▸ SELECTION
>> BEGIN
# [Movie of the Decade- Round 2] No Country for Old Men vs Spirited Away



## masamune1 (Dec 30, 2009)

vs






The Poll will remain open for 2 Days. 
The winner will pass on to the next round.


----------



## Gabe (Dec 30, 2009)

i vote for No Country for Old Men. Javier Barden was really good in this movie.


----------



## Grrblt (Dec 30, 2009)

Even though Spirited Away should have suffered a smashing defeat in round 1 (), it is clearly the better film here. No Country for Old Men was too boring to finish watching.


----------



## Mider T (Dec 30, 2009)

Miyazaki 4eva!  But I not just voting for that reason, Spirited Away was a great film.


----------



## Cochise (Dec 30, 2009)

I'll take _Spirited Away_, it was an exceptional film. _NCFOM_ was great, but it lacks the same degree of excellence.


----------



## Ennoea (Dec 30, 2009)

Spirited Away is our generations Wizard of Oz.


----------



## Deleted member 161031 (Dec 30, 2009)
>> END
▸ DATA EXTRACT
>> BEGIN
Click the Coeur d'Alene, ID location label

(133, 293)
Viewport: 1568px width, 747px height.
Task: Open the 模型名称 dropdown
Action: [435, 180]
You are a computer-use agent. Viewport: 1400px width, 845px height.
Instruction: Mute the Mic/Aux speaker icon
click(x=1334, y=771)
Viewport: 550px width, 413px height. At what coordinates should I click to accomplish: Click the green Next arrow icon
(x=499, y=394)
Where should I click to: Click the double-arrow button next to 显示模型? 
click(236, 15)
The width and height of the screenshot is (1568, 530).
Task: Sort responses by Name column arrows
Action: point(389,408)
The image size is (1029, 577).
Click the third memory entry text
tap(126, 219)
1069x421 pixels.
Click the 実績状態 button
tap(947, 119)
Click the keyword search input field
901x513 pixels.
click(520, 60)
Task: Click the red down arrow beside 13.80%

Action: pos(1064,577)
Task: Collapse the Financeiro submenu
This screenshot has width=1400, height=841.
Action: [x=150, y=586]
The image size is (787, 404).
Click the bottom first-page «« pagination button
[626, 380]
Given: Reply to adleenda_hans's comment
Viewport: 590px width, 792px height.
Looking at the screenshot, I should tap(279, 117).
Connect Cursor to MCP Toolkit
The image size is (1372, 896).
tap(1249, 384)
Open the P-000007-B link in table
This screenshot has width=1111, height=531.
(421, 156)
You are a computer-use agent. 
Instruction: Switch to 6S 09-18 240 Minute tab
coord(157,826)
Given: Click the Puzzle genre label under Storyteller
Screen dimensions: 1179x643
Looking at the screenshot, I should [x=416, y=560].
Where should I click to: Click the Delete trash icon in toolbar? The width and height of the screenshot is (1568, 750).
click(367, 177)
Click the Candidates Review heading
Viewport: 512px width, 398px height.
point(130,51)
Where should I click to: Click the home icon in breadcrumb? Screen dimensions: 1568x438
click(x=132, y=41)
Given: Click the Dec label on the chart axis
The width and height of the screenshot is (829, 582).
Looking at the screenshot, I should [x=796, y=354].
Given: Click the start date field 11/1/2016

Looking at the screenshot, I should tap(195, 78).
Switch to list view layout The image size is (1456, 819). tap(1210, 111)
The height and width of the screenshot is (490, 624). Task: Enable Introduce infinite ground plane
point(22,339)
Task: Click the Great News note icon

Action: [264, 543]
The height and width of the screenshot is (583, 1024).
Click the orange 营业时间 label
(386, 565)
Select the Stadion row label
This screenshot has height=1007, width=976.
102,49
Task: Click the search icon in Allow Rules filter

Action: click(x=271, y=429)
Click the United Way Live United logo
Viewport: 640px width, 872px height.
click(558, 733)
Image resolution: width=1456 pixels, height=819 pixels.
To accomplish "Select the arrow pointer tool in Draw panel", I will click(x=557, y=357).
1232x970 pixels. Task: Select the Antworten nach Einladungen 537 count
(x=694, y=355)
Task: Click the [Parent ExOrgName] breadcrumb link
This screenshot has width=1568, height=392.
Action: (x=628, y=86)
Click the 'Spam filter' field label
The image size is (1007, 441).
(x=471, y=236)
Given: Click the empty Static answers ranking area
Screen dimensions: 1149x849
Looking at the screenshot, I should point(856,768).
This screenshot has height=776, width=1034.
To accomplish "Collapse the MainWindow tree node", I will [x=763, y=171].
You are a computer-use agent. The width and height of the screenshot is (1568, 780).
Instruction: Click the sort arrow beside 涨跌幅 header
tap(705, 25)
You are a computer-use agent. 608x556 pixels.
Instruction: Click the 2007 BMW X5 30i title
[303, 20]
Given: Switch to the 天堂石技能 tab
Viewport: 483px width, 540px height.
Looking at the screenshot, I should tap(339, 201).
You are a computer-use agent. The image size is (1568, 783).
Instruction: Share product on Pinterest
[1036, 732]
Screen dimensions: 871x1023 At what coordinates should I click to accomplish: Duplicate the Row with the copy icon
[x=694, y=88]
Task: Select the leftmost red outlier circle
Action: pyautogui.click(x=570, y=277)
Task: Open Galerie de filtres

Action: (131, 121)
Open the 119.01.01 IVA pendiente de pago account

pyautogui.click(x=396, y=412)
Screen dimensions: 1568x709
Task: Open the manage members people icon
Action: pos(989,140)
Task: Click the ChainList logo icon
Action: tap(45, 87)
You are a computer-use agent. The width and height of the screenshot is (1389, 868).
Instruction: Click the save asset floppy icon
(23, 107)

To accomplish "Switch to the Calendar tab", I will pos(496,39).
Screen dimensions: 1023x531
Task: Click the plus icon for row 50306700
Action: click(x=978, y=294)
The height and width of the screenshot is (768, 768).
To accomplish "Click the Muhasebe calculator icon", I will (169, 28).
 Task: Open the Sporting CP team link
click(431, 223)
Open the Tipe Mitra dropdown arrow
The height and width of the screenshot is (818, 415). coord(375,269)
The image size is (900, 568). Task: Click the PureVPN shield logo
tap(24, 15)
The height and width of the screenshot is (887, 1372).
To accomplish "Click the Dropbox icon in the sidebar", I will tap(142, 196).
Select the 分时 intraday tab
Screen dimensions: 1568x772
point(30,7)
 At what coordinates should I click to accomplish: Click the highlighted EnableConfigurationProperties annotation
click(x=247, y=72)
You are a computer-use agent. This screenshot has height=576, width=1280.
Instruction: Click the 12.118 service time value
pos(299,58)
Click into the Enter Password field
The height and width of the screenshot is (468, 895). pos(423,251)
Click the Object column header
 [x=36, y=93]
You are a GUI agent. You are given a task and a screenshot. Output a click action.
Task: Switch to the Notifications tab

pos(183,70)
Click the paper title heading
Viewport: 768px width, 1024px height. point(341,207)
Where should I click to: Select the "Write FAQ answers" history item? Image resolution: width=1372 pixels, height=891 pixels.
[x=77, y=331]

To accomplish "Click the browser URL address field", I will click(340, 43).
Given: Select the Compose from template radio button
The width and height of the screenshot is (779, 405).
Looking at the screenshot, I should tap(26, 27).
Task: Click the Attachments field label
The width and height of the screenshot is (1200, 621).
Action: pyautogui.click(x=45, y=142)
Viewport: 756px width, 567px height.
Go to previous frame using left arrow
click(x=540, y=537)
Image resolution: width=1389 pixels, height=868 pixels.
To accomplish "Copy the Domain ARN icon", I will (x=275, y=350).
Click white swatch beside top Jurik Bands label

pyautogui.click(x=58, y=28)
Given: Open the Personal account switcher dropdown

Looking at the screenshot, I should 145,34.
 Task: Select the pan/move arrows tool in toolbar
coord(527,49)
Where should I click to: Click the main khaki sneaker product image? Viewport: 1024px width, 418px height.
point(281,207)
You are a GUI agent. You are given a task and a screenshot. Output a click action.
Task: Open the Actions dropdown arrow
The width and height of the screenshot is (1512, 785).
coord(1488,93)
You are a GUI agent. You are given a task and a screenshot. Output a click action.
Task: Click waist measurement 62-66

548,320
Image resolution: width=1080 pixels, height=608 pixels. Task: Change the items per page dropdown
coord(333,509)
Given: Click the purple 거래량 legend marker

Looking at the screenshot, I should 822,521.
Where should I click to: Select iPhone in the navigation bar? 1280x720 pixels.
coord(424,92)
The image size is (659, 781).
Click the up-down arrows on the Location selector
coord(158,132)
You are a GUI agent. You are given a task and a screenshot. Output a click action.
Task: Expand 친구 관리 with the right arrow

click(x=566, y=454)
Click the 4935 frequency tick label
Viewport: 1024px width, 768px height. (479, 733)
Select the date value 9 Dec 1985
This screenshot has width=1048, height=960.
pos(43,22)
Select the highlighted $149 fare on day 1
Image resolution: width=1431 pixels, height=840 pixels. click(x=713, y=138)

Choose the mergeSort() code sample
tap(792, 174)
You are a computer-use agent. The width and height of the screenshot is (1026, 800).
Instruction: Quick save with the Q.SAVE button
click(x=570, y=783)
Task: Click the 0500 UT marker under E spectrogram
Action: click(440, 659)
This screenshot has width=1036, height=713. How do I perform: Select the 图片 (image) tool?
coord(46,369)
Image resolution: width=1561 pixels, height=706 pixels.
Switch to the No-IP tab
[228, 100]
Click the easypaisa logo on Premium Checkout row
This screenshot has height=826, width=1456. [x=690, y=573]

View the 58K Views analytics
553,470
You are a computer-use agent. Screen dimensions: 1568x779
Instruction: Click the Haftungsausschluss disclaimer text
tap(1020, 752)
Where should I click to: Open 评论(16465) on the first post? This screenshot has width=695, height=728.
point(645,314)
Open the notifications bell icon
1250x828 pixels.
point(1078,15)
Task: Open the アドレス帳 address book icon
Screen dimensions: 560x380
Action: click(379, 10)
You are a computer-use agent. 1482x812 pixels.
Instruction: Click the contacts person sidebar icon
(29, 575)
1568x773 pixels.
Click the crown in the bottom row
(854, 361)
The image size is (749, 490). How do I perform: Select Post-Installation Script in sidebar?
>> END
Print the whole forum thread about the No Country for Old Men versus Spirited Away poll again, word for word.

▸ ANSWER IN FULL
# [Movie of the Decade- Round 2] No Country for Old Men vs Spirited Away



## masamune1 (Dec 30, 2009)

vs






The Poll will remain open for 2 Days. 
The winner will pass on to the next round.


----------



## Gabe (Dec 30, 2009)

i vote for No Country for Old Men. Javier Barden was really good in this movie.


----------



## Grrblt (Dec 30, 2009)

Even though Spirited Away should have suffered a smashing defeat in round 1 (), it is clearly the better film here. No Country for Old Men was too boring to finish watching.


----------



## Mider T (Dec 30, 2009)

Miyazaki 4eva!  But I not just voting for that reason, Spirited Away was a great film.


----------



## Cochise (Dec 30, 2009)

I'll take _Spirited Away_, it was an exceptional film. _NCFOM_ was great, but it lacks the same degree of excellence.


----------



## Ennoea (Dec 30, 2009)

Spirited Away is our generations Wizard of Oz.


----------



## Deleted member 161031 (Dec 30, 2009)